I'm going to a new venue. Xerox next to William Armstrong's Swing Bridge. An engineering wonder and a reminder of when Newcastle was a pioneering hub, ahead of the pack, a forging and prosperous city. The envy frankly of the world. I never cease to marvel at this marvelous place. I'm so glad to be here and have no plans to go anywhere else.
I've heard mixed things about Zerox. Full of posy young people apparently, and an ex working behind the bar, who someone doesn't want to cross paths with any time soon. This begs a question for me. Why on earth should young people not be posy. Isn't that exactly what youth is for? Bowie was posy in his youth. So was Eno. We should all be posy in our youth and try to remain so. Growing up is overrated. And besides, there's an enormous amount in adult life that needs to be resisted. My own list grows every day.
I wile a way the time I have before the support comes on, chatting to the impossibly friendly barmaid. I keep trying to work out who the Ex to be dreaded is. They mostly all seem impossibly friendly and impossibly lovely though there's one who seems slightly more daunting and intimidating.
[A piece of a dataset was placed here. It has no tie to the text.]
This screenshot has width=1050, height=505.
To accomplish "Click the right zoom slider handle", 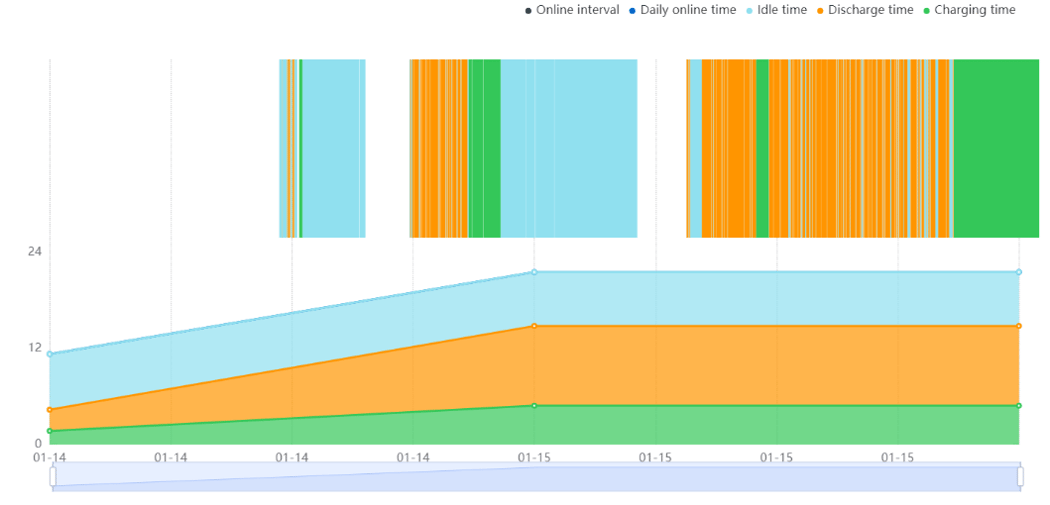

I bet it's her. She's not someone I'd mess with. I'll have to ask the person I assume she dumped.
The support band
Anyway, the barmaid I'm with is just great and she really makes every effort to chat. She's not posy. Just young. A big smile, great mop of curly dark brown locks, a colourful array of tattoos which we chat about. Her name's Zen, impossibly. I feel like I'm in some scene in a Tarantino, set in Newcastle instead of Los Angeles. Next to The Suspension Bridge instead of in the shadow of The Hollywood Sign.
I have time to admire the decor and do so. Take some snaps. Cool long tables, spattered like Jackson Pollock paintings with what appears to be candle wax. Collages of black and white photos of the Rock and Roll cool set. Bowie, Basquiat, Patti, Clash, Johnny, Miles. There's so much thought and love behind it. It's a shrine. To wonderful things which deserve a shrine.
UlrikaThe gig room. Space for a couple of hundred I imagine. A bar at one end, a low stage at the other. A sound booth, a merch stand. Great wall deco of artistic squiggles on black. Simple. Artistic. But not pretentiously so. Anyway, the first band are on.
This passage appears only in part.